In a study of nearly 2 million people — the largest of its kind — researchers found more evidence that flu shots help prevent Alzheimer’s and other forms of dementia.
Have you made that free flu shot appointment at your local pharmacy yet? The data shows that people who skip their flu shot had a 60-percent higher chance of developing Alzheimer’s or other dementias than people who do get vaccinated.
The flu vaccine prevents more than 100,000 flu-related hospitalizations every year in the U.S., saving thousands of lives in the process. Flu vaccines do this by training the immune system to recognize and defeat the flu virus. More recently, scientists began to notice a surprise knock-on effect of these vaccinations: Not only do they keep the flu at bay — they appear to reduce the risk of cardiac arrest. They lower hospitalization rates for people with diabetes. And in 2020, a study presented at the Alzheimer’s Association International Conference followed more than 9,000 individuals, showing that the flu vaccine could reduce the risk of developing Alzheimer’s between 17 and 40 percent.
According a 2022 study with two hundred times as many participants, people who do not get vaccinated against influenza have a 60-percent higher chance of developing Alzheimer’s or other dementias, compared to people who do get their flu shot.
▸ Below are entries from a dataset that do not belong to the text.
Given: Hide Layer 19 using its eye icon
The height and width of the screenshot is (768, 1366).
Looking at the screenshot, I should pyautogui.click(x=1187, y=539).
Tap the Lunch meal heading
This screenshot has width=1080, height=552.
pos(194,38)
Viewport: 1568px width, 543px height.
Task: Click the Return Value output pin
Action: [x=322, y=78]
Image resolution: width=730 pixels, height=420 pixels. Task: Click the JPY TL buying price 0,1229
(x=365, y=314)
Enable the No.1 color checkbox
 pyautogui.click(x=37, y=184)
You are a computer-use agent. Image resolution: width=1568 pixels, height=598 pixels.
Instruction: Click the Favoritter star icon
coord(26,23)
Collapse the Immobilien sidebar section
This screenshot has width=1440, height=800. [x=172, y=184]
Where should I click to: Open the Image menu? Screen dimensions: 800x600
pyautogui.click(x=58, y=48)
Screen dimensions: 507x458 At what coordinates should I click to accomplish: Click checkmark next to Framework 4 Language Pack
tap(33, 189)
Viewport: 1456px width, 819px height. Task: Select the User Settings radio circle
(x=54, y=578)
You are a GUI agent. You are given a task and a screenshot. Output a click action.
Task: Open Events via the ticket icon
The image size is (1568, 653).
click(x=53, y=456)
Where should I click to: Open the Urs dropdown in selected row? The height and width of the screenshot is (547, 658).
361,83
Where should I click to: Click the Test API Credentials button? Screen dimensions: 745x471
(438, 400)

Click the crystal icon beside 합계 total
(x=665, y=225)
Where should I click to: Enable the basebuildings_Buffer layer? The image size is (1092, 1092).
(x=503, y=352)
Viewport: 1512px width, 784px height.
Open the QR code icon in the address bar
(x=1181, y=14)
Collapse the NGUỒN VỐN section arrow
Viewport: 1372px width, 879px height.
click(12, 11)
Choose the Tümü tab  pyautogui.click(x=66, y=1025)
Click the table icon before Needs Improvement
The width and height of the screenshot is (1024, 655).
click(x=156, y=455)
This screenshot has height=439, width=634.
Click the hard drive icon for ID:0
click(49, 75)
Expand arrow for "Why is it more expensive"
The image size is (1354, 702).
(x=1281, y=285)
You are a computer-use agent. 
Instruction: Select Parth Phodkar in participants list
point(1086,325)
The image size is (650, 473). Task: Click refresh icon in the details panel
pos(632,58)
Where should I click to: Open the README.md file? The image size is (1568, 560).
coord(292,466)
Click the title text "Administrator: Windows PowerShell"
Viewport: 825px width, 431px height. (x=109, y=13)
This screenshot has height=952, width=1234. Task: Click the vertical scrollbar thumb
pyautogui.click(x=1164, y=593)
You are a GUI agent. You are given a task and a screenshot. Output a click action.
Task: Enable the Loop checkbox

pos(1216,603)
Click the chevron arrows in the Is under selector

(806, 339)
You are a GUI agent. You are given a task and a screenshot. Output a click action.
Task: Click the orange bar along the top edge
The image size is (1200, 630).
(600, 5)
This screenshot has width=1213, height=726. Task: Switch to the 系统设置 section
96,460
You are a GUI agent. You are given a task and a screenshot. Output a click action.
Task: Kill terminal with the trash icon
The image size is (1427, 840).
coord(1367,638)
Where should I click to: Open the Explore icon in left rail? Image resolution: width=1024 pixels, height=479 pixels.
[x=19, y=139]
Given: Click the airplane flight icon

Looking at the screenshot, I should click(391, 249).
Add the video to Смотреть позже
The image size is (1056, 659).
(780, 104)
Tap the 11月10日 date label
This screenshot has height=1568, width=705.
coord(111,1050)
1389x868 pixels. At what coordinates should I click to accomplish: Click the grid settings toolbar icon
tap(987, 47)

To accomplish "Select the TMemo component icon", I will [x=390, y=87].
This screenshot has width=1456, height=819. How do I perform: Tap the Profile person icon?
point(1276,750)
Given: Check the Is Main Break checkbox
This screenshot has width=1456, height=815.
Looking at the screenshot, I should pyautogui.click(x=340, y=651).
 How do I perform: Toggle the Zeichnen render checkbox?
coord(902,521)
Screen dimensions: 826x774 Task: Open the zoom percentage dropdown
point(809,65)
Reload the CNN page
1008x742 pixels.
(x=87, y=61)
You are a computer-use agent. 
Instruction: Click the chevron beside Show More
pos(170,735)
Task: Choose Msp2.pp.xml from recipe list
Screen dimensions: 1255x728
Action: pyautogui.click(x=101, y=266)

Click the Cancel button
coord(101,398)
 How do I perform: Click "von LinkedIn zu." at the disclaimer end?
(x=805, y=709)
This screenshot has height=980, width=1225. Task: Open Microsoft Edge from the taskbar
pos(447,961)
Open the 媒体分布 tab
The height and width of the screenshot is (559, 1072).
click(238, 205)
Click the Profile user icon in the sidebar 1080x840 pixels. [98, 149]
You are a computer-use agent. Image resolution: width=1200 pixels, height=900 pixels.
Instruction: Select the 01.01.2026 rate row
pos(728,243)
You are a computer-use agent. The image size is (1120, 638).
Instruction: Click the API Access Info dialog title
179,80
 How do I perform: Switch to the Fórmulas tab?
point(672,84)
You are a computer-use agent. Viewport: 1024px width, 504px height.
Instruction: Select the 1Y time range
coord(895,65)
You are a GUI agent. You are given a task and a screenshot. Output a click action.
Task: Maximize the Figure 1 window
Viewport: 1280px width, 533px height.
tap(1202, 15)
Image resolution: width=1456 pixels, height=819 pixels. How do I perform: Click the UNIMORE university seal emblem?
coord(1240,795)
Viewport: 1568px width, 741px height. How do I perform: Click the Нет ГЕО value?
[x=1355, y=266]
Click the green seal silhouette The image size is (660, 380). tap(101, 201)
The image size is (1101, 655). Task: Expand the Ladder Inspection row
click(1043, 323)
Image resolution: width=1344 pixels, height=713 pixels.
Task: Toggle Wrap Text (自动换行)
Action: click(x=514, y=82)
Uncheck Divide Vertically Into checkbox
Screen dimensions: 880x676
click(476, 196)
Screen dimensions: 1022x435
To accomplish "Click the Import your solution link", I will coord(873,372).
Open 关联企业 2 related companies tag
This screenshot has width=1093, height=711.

Of course, there are all manner of variables that could influence that dramatic increase in risk, like lifestyle choices, barriers to healthcare access, and other invisible, coexisting risk factors that might go hand in hand with a person not getting a flu vaccine. Still, the numbers warrant attention, says lead author Dr. Avram Bukhbinder.
“The strength of this protective effect increased with the number of years that a person received an annual flu vaccine,” Bukhbinder said in a news release. “In other words, the rate of developing Alzheimer’s or other dementias was lowest among those who consistently received the flu vaccine every year.”
Bukhbinder conducted the research while at UT Health Houston, in collaboration with lead investigator professor Paul. E. Schulz. Their team followed more than 1.8 million cognitively-healthy older Americans, half of whom received the flu vaccine. (The study didn’t account for whether participants had the flu at the time of being tested.) After four years, 5.1 percent of vaccinated individuals and 8.5 percent of unvaccinated individuals developed dementia — a 40-percent gap.
How vaccines might reduce the risk of Alzheimer’s
It isn’t clear why the flu vaccine resulted in such a substantial reduction in risk for developing Alzheimer’s. In the study, the authors hypothesize that the vaccine might also train the immune system to respond to beta-amyloid protein plaques — a key part of Alzheimer’s pathology.
“Since there is evidence that several vaccines may protect from Alzheimer’s disease, we are thinking that it isn’t a specific effect of the flu vaccine,” Schulz said.
In the brain, there is a complex interplay between cells called astrocytes, microglia, and oligodendrocytes which modulates the level of inflammation. Many antibody-based drugs in development for treating Alzheimer’s stimulate the immune system to clear away beta-amyloid plaques. Similarly, the flu vaccine might just activate these immune cells in a helpful way, clearing beta-amyloid plaques, he explained.
“Some alterations, such as pneumonia, may activate it in a way that makes Alzheimer’s disease worse,” he added. “But other things that activate the immune system may do so in a different way — one that protects from Alzheimer’s disease.”
Vaccines for Alzheimer’s disease
Sure, the flu vaccine seems helpful — but could we reach a point where there are vaccines available that are designed specifically to help prevent Alzheimer’s? We might not need to wait too long before clinical trials provide us with answers. Several companies are already developing Alzheimer’s vaccines.
Recently, Vaxxinity completed Phase 2b trials of its FDA-fast-tracked beta-amyloid targeting vaccine, currently known as UB-311. It’s designed to train the immune system to recognize beta-amyloid aggregates to stimulate the clearance of beta-amyloid plaques. For now, however, Phase 3 trials are yet to be confirmed.
Other vaccine candidates, like Protollin’s nasal vaccine against Alzheimer’s, don’t specifically target beta-amyloid or tau proteins and instead broadly stimulate the immune system, just like the flu vaccine.
Will one — or more — of the nine Alzheimer’s vaccines currently in the research pipeline prove safe and effective? Time will tell. In the meantime, there are vaccines out there that do seem to reduce Alzheimer’s risk.